Dataset entries
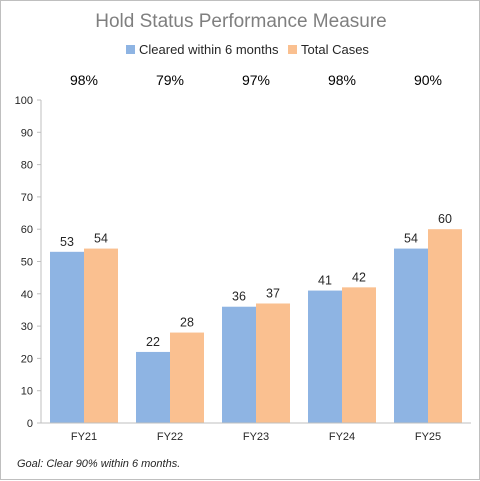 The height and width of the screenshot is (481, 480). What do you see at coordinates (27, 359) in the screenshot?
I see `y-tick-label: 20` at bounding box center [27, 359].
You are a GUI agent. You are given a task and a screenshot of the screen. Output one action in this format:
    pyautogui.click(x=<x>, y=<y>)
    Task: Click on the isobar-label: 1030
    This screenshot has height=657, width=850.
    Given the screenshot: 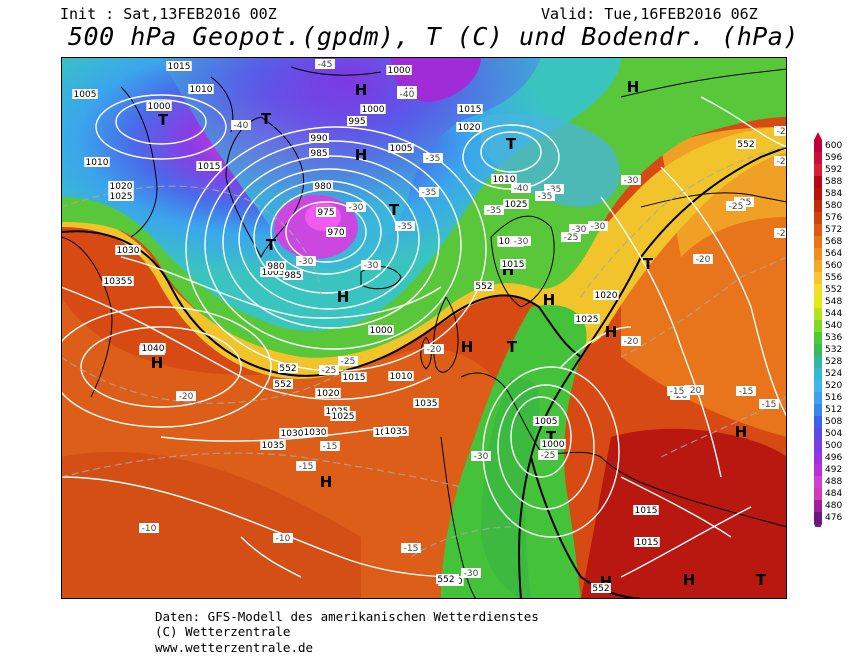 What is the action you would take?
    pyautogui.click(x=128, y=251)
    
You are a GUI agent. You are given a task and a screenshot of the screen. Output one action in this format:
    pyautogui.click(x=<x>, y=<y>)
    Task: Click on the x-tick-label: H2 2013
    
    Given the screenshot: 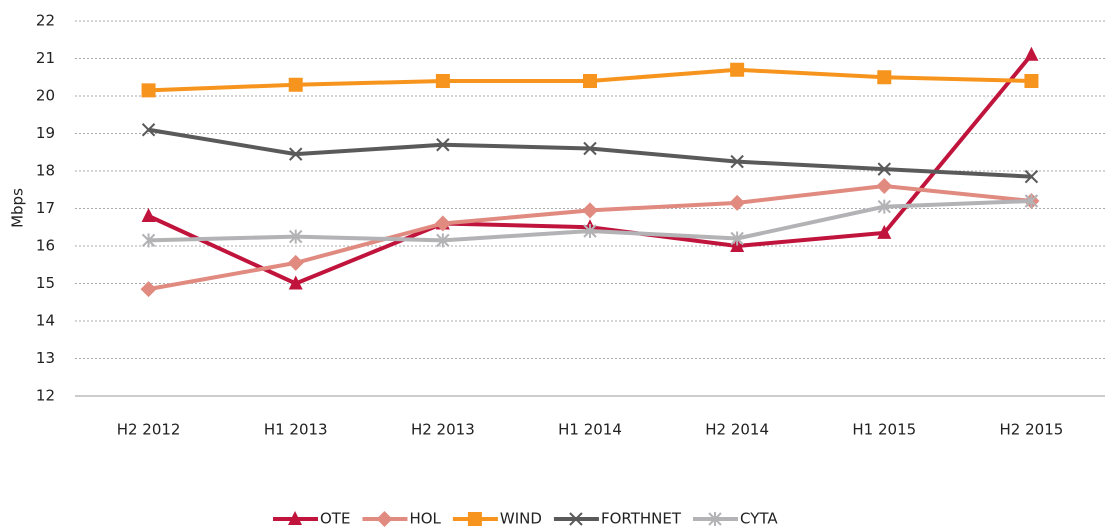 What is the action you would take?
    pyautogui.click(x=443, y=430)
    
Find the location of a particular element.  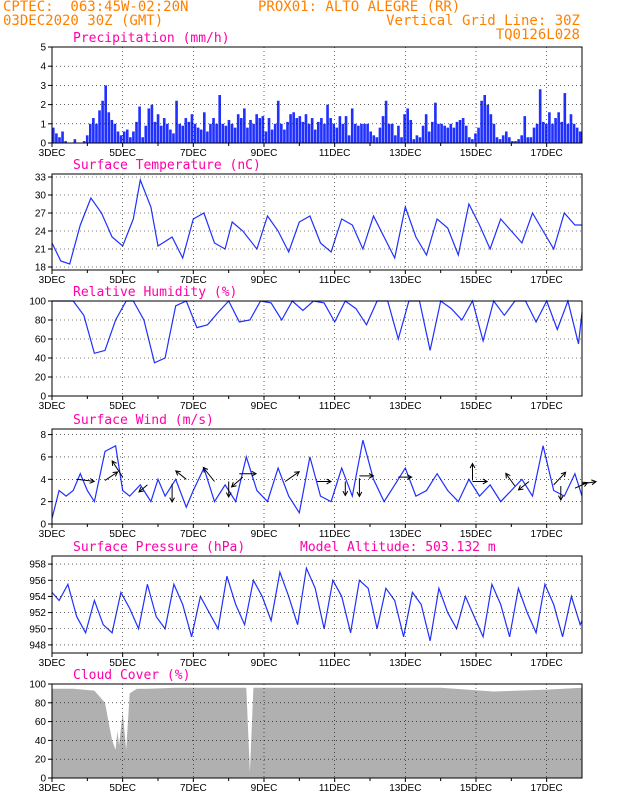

- TASK REQUIREMENTS -
Extract every line of the material above that contains the string "tick", treating uppercase and lowercase as different.

- OUTPUT FOR THIS TASK -
I see `y-tick-label: 20` at bounding box center [27, 359].
    Task: Click on the x-tick-label: H2 2013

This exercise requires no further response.